How to Prevent the Cost of Critical Illnesses From Destroying Your Retirement Savings

Understanding your total exposure to health care expenses is the best way to prevent the cost of critical illness from destroying your retirement savings.

Prevent Critical Illness From Destroying Your RetirementHealth care is clearly the greatest financial risk faced by retirees. The incidence of expensive chronic diseases is higher for today's retiring baby boomers than it was for their parents.
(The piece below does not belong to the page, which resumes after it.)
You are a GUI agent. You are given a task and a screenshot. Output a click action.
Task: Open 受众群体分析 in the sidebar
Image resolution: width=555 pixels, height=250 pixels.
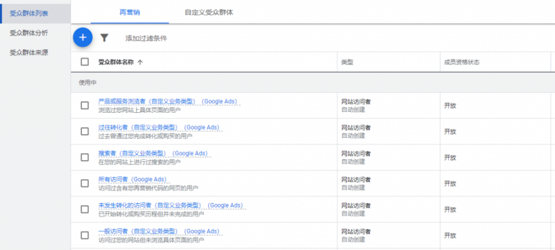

Longevity gains have added years to average life spans, but these extra years will be more of a curse than a blessing if they are spent dealing with serious illness and unaffordable medical bills.

The Employee Benefit Research Institute reports that a 65-year-old couple with median drug expenses would need $283,000 to have a 90 percent chance of covering their out-of-pocket drug expenses during the remainder of their lives. And this total does not include long-term care.

It is important to understand that basic Medicare leaves retirees on the hook for a 20 percent co-pay with no cap. Supplemental Medicare policies can close much of this gap. But they don't cover most long-term care expenses, and neither does Medicare.

There is a solution for forward thinking couples and individuals who are interested in protecting their retirement savings:  Living Benefits Life Insurance.

Living benefits allow the insured to "accelerate" a portion of the death benefit on the policy so that the funds can be used to protect the policy holder’s financial well-being.

Insureds must qualify based on a health or medical condition to receive the cash.  Living benefit funds can be received either as one single lump sum, or they can be taken by the insured in regular installments. The funds may be used to pay off insurance deductibles, pay for medical procedures, or used in any other way the insured desires that may not be related to offsetting health insurance costs.

The amount of the cash that is accessed will be applied against the policy's death benefit. So its important to consider how much survivors will need at the insured's death and whether decreasing the amount of the death benefit will create a potential hardship for beneficiaries.

The money received by the insured is typically not subject to federal income tax, provided that the distribution meets certain criteria. This criteria includes the insured being classified as terminally ill when filing an income tax return.

Also, living benefits from life insurance policies aren't subject to state income tax in most U.S. states. (There may still be some instances where taxes are due, though, so it is always best to check with a tax advisor in this situation).